Redjep Mitrovitsa - © Daniel Cande, Gallica


Acteurs - Lorenzaccio sera votre première mise en scène à Saint-Denis. Pourquoi ce choix ?

Daneil Mesguich - Je vais peut-être vous étonner en vous avouant que je n'aime pas beaucoup Alfred de Musset. J'estime qu'il ne s'agit pas d'un grand écrivain français. Il me semble que, pour la plupart de ses pièces, il s'agit du théâtre de boulevard et ce n'est pas parce qu'elles sont écrites au XIXe siècle qu'elles sont meilleures que les pièces de Françoise Dorin. Avec l'écriture de Lorenzaccio pourtant, il est arrivé à Musset une chose qui le dépassait. Il a dû se sentir complètement libre puisqu'il ne pensait pas que le texte allait être joué.
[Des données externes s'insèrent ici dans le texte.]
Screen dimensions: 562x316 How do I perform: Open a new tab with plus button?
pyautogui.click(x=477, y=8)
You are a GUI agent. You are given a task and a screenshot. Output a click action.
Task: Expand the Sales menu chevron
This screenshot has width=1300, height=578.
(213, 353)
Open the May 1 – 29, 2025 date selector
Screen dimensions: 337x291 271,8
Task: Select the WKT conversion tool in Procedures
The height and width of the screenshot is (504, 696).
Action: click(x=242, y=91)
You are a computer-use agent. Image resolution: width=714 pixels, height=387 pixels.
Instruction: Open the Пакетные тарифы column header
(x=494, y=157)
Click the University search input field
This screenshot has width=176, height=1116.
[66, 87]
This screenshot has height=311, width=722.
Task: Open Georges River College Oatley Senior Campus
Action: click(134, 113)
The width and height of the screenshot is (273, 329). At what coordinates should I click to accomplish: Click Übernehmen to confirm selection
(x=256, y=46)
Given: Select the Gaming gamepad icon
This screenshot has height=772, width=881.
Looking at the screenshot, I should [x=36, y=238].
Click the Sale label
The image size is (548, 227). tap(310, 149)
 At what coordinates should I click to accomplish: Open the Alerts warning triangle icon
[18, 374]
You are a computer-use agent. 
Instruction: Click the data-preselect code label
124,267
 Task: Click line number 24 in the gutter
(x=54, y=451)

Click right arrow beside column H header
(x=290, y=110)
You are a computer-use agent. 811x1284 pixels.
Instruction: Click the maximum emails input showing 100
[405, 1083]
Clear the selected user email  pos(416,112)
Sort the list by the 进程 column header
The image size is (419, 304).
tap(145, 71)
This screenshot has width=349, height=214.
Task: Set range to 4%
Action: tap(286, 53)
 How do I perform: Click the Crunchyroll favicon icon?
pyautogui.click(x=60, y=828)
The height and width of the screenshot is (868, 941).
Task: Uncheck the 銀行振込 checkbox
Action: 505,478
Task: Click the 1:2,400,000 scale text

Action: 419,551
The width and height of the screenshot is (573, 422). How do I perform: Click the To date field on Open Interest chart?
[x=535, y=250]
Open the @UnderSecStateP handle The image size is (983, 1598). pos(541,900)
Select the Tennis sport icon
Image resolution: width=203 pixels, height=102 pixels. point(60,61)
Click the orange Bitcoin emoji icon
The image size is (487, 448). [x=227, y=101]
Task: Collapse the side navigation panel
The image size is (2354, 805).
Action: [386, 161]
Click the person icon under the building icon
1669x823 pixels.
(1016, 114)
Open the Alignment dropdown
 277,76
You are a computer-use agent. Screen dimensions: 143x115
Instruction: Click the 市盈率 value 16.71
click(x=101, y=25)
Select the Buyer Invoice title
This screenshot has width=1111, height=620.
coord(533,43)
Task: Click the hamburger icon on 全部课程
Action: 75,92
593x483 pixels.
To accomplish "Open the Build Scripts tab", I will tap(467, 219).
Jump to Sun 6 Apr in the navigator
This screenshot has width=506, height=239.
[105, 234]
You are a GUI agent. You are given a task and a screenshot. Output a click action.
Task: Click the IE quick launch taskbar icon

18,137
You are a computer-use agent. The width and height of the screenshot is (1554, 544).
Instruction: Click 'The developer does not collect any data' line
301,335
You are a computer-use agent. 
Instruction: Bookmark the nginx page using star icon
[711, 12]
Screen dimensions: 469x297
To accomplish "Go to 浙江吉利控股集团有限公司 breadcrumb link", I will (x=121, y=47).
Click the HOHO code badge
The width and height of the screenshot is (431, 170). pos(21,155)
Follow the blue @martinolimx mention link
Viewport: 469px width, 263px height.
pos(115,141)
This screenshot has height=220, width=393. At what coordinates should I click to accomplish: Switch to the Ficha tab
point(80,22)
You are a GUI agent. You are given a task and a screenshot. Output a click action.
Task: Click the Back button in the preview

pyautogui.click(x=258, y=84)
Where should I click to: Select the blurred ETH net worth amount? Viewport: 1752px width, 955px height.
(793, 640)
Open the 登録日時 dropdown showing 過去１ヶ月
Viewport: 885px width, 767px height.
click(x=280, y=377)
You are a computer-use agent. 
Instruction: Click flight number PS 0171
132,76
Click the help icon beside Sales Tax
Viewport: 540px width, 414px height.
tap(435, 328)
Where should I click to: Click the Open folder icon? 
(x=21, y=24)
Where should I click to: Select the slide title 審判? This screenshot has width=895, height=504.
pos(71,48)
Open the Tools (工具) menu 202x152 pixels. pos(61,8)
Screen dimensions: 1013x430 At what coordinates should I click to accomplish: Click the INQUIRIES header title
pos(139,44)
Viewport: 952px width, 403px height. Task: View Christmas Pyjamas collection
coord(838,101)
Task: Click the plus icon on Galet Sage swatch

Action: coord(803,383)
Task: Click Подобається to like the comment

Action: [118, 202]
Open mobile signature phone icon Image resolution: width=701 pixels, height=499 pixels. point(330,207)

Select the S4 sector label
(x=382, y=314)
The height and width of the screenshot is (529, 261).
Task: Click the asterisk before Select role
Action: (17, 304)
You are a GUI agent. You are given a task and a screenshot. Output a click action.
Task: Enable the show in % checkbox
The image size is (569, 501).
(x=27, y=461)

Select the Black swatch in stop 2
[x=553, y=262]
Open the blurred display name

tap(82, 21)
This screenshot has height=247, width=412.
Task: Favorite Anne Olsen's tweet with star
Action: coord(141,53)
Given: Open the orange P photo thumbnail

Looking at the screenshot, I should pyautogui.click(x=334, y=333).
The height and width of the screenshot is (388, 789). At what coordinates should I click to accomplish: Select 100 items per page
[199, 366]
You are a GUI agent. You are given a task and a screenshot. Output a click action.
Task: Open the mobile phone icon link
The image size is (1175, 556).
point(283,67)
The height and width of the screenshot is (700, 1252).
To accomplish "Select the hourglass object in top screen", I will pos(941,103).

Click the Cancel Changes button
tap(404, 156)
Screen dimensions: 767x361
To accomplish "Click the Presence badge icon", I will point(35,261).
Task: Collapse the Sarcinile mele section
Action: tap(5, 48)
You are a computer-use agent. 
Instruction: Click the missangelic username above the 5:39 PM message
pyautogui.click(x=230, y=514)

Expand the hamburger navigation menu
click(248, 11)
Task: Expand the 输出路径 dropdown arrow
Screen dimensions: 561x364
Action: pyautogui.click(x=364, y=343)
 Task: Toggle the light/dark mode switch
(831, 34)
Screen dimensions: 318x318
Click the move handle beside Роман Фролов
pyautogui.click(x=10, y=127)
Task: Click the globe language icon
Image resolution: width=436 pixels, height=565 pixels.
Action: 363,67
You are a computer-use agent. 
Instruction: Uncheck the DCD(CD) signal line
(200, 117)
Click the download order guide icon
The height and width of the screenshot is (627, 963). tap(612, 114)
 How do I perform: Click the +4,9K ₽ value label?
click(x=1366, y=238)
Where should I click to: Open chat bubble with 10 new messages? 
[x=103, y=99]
Il avait simplement écrit un dialogue historique. C'était un genre à la mode. George Sand avait écrit une Conjuration... Lorenzaccio était également un dialogue historique. Il est donc arrivé à Musset ce qu'il arrive souvent aux grands écrivains de théâtre qui écrivent leurs plus grands textes dramatiques justement quand ils ne s'adressent pas directement au théâtre. Ainsi Claudel donne ses plus beaux textes en écrivant des poèmes dialogués. Il en va de même de Cixous. Je ne vais pas me livrer à une analyse littéraire mais ce que je pense profondément, c'est que Lorenzaccio est le plus grand, le plus beau drame romantique écrit en français. En l'écrivant, Musset avait vingt-quatre ans, l'âge de mes élèves au Conservatoire. Et, l'année de Lorenzaccio, il a également écrit Fantasio et On ne badine pas avec l'amour.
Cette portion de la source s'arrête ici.